BETonMACE: No Significant Benefit of Apabetalone for MACE

Kausik K Ray, MD

Apabetalone demonstrated tolerability and safety in the phase 3 BETonMACE trial but the study did not meet its primary end point of reduction in major adverse cardiovascular events (MACE), investigators reported in a late-breaking session presented at American Heart Association (AHA) 2019 Scientific Sessions in Philadelphia.

An international, multi-center, randomized, double-blind, placebo-controlled trial, BETonMACE is the first study to explore whether epigenetic modulation with a selective bromodomain and extra-terminal (BET) protein inhibitor is safe and effective in reducing cardiovascular (CV) risk.

Apabetalone, a BET inhibitor that selectively targets bromodomain 2 (BD2) and exhibits favorable effects on transcription of a variety of atherothrombotic mediators, was compared with standard of care therapy in patients with type 2 diabetes mellitus (T2DM) and low HDL-C after an acute coronary syndrome (ACS).

The primary outcome of the study was time to CV death or non-fatal myocardial infarction (MI) or non-fatal stroke, with a secondary outcome of time to CV death or non-fatal MI or non-fatal stroke or unstable angina or emergency revascularization.

Inclusion criteria comprised patients with ACS in the preceding 7-90 days, T2DM, and HDL-C ≤40 mg/dl for men, ≤45 mg/dl for women. All study participants must receive intensive or maximum tolerated treatment with atorvastatin or rosuvatstatin.
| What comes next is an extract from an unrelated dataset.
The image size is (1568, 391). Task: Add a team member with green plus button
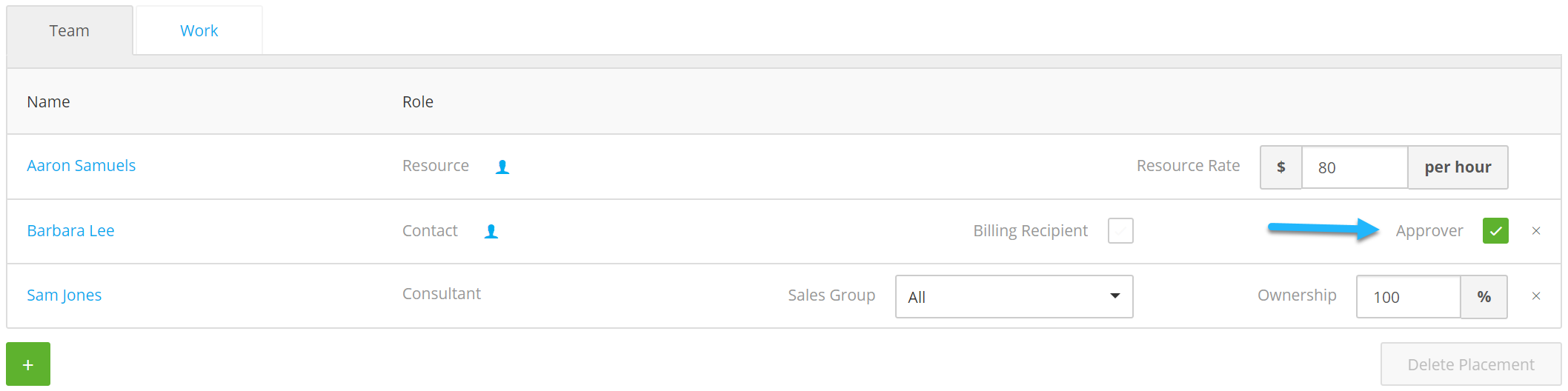(x=28, y=364)
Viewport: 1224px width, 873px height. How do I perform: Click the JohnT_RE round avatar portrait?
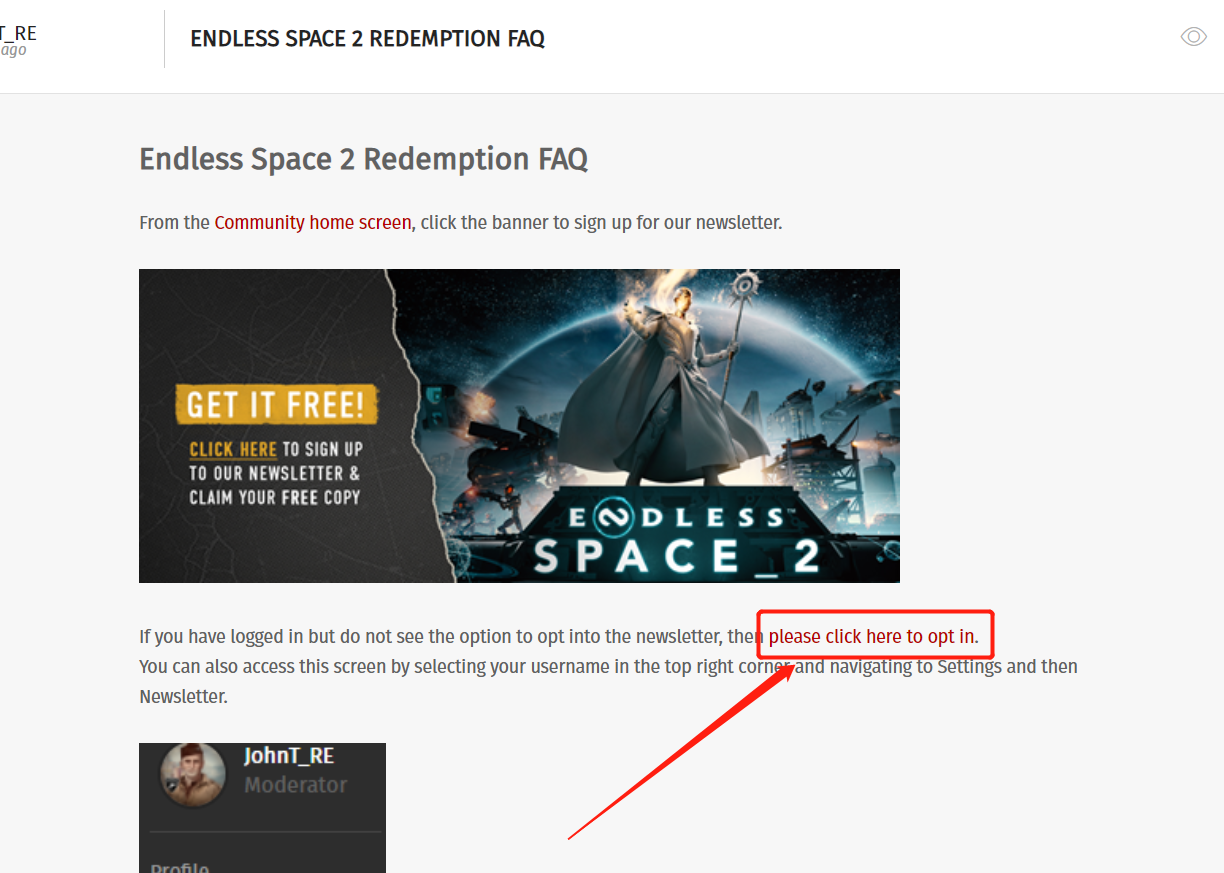193,774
The median age of participants was 62 years, 25% female sex, majority white race (87%). At baseline, MI was the index ACS event in 74% (STEMI 53%, NSTEMI 47%) of patients, with unstable angina constituting 26%. Patients had a median LDL-C 65 mg/dl, HDL-C 33 mg/dl, and HbA1c 7.3% at time of enrollment. The median follow-up was 26 months.

Enrolled between November 2015 and July 2018 at 195 sites across 13 countries, a total of 2425 patients were randomized to receive apabetalone 100 mg orally twice daily or matching placebo (1:1) on top of guideline-recommended standard of care including intensive or maximum-tolerated treatment with atorvastatin or rosuvastatin.

A total of 1212 patients received the study drug, while 1206 received matching placebo. The primary outcome for apabetalone compared with placebo was 10.3% vs. 12.4% (p = 0.11); the rate of cardiovascular death/MI was 9.2% vs 11.5% (p > 0.05); the rate of stroke was 1.4% vs 1.4% (p > 0.05); the all-cause mortality rate was 5.0% vs 5.7% (p > 0.05); the change in HDL-C from baseline at 100 weeks was 16.2% vs 10.4% (p = 0.001); and the change in LDL-C from baseline at 100 weeks 11.5% vs 14.9% (p = 0.35).

The rate of adverse events was similar across treatment groups, with 830 patients (68.5%) in the apabetalone arm and 820 (67.9%) in the placebo arm reporting at least 1 adverse event.

Apabetalone did not significantly reduce the primary endpoint of CV death, non-fatal MI, or stroke, but showed a favorable trend (18% difference in relative risk, which was not statistically significant), indicating that it may be a promising treatment option and suggesting that further studies are warranted.

Presenting author Kausik K Ray, MD, professor of public health at Imperial College London and director of the Imperial Centre for CVD Prevention, noted that the study was powered on a 30% reduction risk of primary end point, and was underpowered to detect smaller difference in events.

The study, “Effect of BET Protein Inhibition With Apabetalone on Cardiovascular Outcomes in Patients With Acute Coronary Syndrome and Diabetes - Results of the BETonMACE Trial,” was presented Saturday, November 16, 2019, at AHA 2019 in Philadelphia, Pennsylvania.